Sloths living in the dense rainforests of Central and South America may be one of the slowest animals on land, but they were also at one point one of the largest. A new study by researchers at the University College London and University College has found that some sloth ancestors were as big as modern elephants.

The researchers used existing models to reconstruct sloths' evolutionary history. They found that sloth lineages increased their size by as much as 100 kilos every million years, which is some of the fastest rates of body size evolution among mammals.

"Today's sloths are really the black sheep of the sloth family. If we ignore the fossil record and limit our studies to living sloths, as previous studies have done, there's a good chance that we'll miss out on the real story and maybe underestimate the extraordinarily complex evolution that produced the species that inhabit our world," Dr. Anjali Goswami from UCL Earth Sciences, an author on the paper, said in a news release.

Two species of sloths inhabit rainforests of Central and South America: two toed and three toed. Most sloths are around the size of a small dog and have a short and flat head. Their hair is grey in color, but appears greenish due to the growth of algae on their coats.

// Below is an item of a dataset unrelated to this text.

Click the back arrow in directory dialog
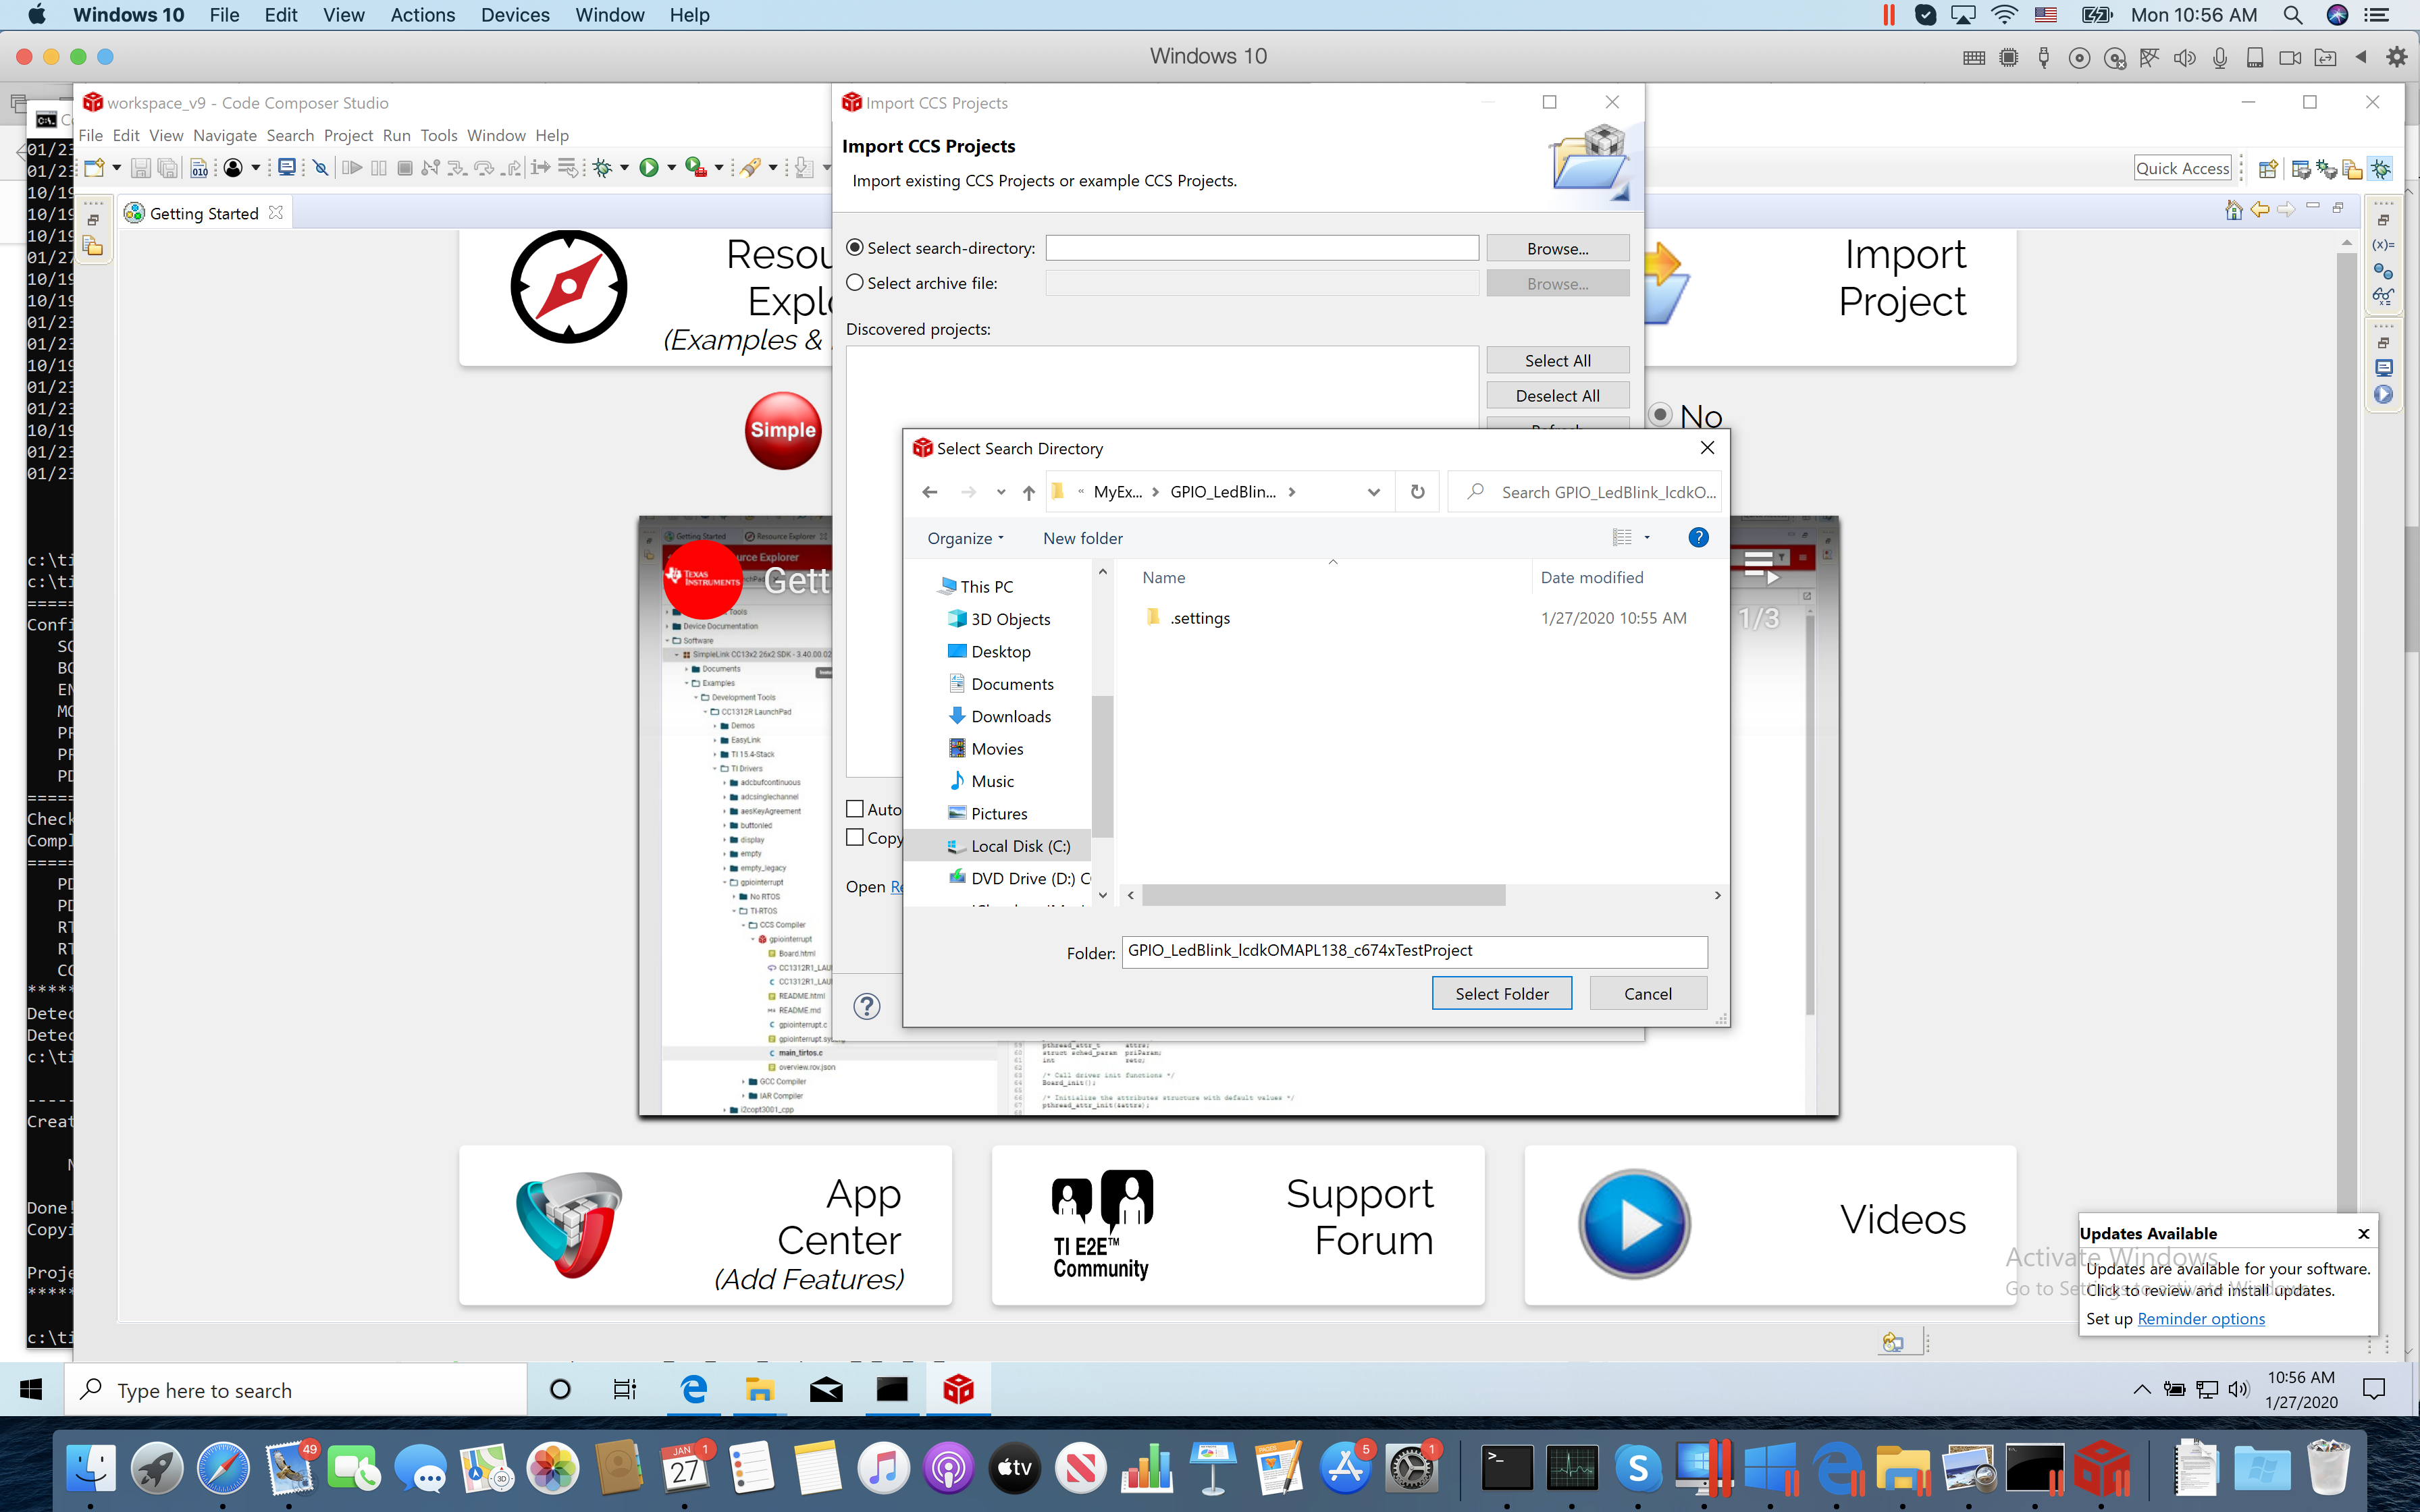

But according to the researchers, one extinct species of sloths, Megatherium americanum, weighed about four tons. Another species, Eremotherium eomigrans, weighed around five tons, boasting claws that were a foot long. These large-bodied sloth species, as well as others except for the two remaining today, died some 11,000 years ago.

In the study, the researchers used data on both modern-day sloths and their ancestors. The team said that the models can be used to study the evolution of other animals as well.

"There are many other groups, such as hyaenas, elephants and rhinos, that, like sloths, have only a few living species. But if we look into the distant past, these groups were much more diverse, and in many cases very different to their current forms," added co-author Dr. John Finarelli of the University College Dublin Earth Institute.

The study is published in the journal BMC Evolutionary Biology.